What to work on
Your task is to write out the lines from the line containing "Task: Collapse the" through the last line of the material, exactly.

Supplied entries
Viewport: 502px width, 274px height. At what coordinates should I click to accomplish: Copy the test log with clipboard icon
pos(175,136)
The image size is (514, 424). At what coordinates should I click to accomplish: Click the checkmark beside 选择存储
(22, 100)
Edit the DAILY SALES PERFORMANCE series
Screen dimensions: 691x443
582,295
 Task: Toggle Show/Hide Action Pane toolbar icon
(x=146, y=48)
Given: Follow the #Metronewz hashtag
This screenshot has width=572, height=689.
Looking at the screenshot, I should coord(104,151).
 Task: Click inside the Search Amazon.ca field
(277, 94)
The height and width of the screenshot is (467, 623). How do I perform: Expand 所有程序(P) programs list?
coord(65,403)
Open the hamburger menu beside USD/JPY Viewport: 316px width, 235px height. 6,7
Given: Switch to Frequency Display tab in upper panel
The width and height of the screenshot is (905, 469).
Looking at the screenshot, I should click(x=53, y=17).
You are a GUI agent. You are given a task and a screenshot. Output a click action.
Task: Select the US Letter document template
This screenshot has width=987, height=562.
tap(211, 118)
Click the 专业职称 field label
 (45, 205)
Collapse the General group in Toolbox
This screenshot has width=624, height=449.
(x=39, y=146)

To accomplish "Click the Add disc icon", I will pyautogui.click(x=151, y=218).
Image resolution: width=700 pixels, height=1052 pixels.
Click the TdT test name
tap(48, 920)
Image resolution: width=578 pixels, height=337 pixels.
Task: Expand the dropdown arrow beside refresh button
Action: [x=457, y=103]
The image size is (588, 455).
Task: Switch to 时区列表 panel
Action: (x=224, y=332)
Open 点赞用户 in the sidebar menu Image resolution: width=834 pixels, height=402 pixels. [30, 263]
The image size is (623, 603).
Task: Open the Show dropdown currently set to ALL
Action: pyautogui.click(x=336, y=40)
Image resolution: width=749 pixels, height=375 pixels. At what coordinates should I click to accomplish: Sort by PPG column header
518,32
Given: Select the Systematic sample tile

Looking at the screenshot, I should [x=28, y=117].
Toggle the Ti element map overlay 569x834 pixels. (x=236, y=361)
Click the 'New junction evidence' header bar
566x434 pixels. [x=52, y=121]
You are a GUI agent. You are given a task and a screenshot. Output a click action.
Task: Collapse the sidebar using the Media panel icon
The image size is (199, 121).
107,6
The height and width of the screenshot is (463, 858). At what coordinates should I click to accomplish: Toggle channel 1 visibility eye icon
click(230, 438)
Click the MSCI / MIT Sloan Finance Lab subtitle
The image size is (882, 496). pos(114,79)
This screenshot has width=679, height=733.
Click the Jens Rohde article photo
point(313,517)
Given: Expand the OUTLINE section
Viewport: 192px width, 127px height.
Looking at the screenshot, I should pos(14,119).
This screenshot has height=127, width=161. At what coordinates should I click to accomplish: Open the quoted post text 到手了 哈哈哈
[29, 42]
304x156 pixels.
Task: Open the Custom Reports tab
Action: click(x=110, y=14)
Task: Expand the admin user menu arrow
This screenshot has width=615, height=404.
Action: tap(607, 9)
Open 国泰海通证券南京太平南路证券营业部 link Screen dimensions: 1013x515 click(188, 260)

Solution to this exercise
Task: Collapse the sidebar using the Media panel icon
The image size is (199, 121).
107,6
The height and width of the screenshot is (463, 858). At what coordinates should I click to accomplish: Toggle channel 1 visibility eye icon
click(230, 438)
Click the MSCI / MIT Sloan Finance Lab subtitle
The image size is (882, 496). pos(114,79)
This screenshot has width=679, height=733.
Click the Jens Rohde article photo
point(313,517)
Given: Expand the OUTLINE section
Viewport: 192px width, 127px height.
Looking at the screenshot, I should pos(14,119).
This screenshot has height=127, width=161. At what coordinates should I click to accomplish: Open the quoted post text 到手了 哈哈哈
[29, 42]
304x156 pixels.
Task: Open the Custom Reports tab
Action: click(x=110, y=14)
Task: Expand the admin user menu arrow
This screenshot has width=615, height=404.
Action: tap(607, 9)
Open 国泰海通证券南京太平南路证券营业部 link Screen dimensions: 1013x515 click(188, 260)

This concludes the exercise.